ATIVIDADE 1 » Reproduza fielmente o trecho do texto sobre a redução do preço do gás natural, começando em "No entanto, a" e seguindo até "por essa mudança.".
ATIVIDADE 2 » Dê prosseguimento ao texto sobre a redução do preço do gás natural, a partir do ponto em que ele se encerra.

TEXTO EXTRAÍDO »
********************

A Petrobras anunciou uma redução média de 7,8% no preço de venda do gás natural para as distribuidoras, com novos valores válidos a partir do dia 1º de fevereiro de 2026. O corte é em relação ao trimestre anterior e faz parte das atualizações contratuais periódicas praticadas pela estatal.
No entanto, a empresa alertou que essa redução não implica automaticamente em uma diminuição na conta paga pelo consumidor final. O valor cobrado pode variar devido a outros fatores, como custos de transporte, impostos e margens de lucro das distribuidoras e revendedoras. É importante destacar que o preço do gás de cozinha (GLP) não será afetado por essa mudança.
Impacto no GNV e na conta do consumidor
O gás natural veicular (GNV) está incluído no reajuste, mas o impacto final ao motorista pode variar conforme o mercado local. A Petrobras explicou que o preço final do gás natural ao consumidor não é determinado apenas pela empresa, mas também leva em consideração o custo do transporte até a distribuidora, o portfólio de suprimento de cada empresa, as margens comerciais e os tributos federais e estaduais.

********************

INFORMAÇÕES EXIBIDAS »

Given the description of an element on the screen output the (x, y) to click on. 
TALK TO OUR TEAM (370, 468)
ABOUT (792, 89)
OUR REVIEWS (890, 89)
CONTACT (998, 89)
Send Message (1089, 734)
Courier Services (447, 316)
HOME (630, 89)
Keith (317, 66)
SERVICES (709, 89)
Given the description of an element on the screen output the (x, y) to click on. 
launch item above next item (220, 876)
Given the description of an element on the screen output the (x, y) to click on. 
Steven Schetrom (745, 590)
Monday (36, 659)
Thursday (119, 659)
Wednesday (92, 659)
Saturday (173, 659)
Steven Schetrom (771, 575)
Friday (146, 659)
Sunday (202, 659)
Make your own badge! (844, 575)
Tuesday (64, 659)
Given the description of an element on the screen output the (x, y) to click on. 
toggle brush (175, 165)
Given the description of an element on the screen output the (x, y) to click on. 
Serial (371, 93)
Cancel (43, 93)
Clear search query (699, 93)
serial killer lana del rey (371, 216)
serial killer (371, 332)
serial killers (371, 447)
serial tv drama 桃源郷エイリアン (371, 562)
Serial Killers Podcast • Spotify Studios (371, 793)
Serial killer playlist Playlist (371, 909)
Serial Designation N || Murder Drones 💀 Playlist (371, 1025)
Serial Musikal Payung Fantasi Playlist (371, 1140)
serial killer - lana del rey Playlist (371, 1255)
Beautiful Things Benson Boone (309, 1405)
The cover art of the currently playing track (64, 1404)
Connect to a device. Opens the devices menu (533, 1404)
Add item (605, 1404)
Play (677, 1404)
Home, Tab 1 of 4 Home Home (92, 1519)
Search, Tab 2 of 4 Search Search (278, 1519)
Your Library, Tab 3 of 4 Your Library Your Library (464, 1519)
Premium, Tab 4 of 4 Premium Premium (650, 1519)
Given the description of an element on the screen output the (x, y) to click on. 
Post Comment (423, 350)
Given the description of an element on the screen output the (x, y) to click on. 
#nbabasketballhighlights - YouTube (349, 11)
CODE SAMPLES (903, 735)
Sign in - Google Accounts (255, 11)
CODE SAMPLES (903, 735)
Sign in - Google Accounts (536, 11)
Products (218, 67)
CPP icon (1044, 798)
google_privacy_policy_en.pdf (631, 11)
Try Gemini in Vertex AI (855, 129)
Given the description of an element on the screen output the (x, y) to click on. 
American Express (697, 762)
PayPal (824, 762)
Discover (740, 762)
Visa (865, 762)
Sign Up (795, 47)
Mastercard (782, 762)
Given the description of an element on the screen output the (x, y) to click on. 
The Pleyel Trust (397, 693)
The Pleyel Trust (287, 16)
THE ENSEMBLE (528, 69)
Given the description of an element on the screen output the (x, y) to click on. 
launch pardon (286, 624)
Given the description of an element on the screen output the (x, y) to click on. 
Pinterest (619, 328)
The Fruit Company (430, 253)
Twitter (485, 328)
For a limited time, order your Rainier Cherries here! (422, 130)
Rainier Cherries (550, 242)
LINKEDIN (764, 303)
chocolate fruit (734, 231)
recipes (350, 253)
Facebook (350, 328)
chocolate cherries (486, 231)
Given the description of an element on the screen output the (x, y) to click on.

********************

RESPOSTA DA ATIVIDADE 1 »
No entanto, a empresa alertou que essa redução não implica automaticamente em uma diminuição na conta paga pelo consumidor final. O valor cobrado pode variar devido a outros fatores, como custos de transporte, impostos e margens de lucro das distribuidoras e revendedoras. É importante destacar que o preço do gás de cozinha (GLP) não será afetado por essa mudança.

RESPOSTA DA ATIVIDADE 2 »
Queda acumulada e critérios de reajuste
Desde dezembro de 2022, o preço médio do gás natural vendido às distribuidoras já acumula uma queda de cerca de 38%, incluindo a redução agora anunciada. Essa informação foi utilizada pela Petrobras para justificar sua política de ajustes, que é baseada em critérios técnicos e de mercado.
A redução leva em conta a parcela do contrato indexada ao Henry Hub, referência do mercado de gás natural dos Estados Unidos. Esse modelo de indexação começou a valer no início de 2026 para as distribuidoras que optaram por essa alternativa contratual. A estatal também destacou que as revisões trimestrais são baseadas nas oscilações do petróleo Brent e na variação do câmbio entre o real e o dólar.
Opinião
A redução no preço do gás natural pode trazer alívio para os consumidores, mas é fundamental que as distribuidoras repassem essa economia de forma transparente.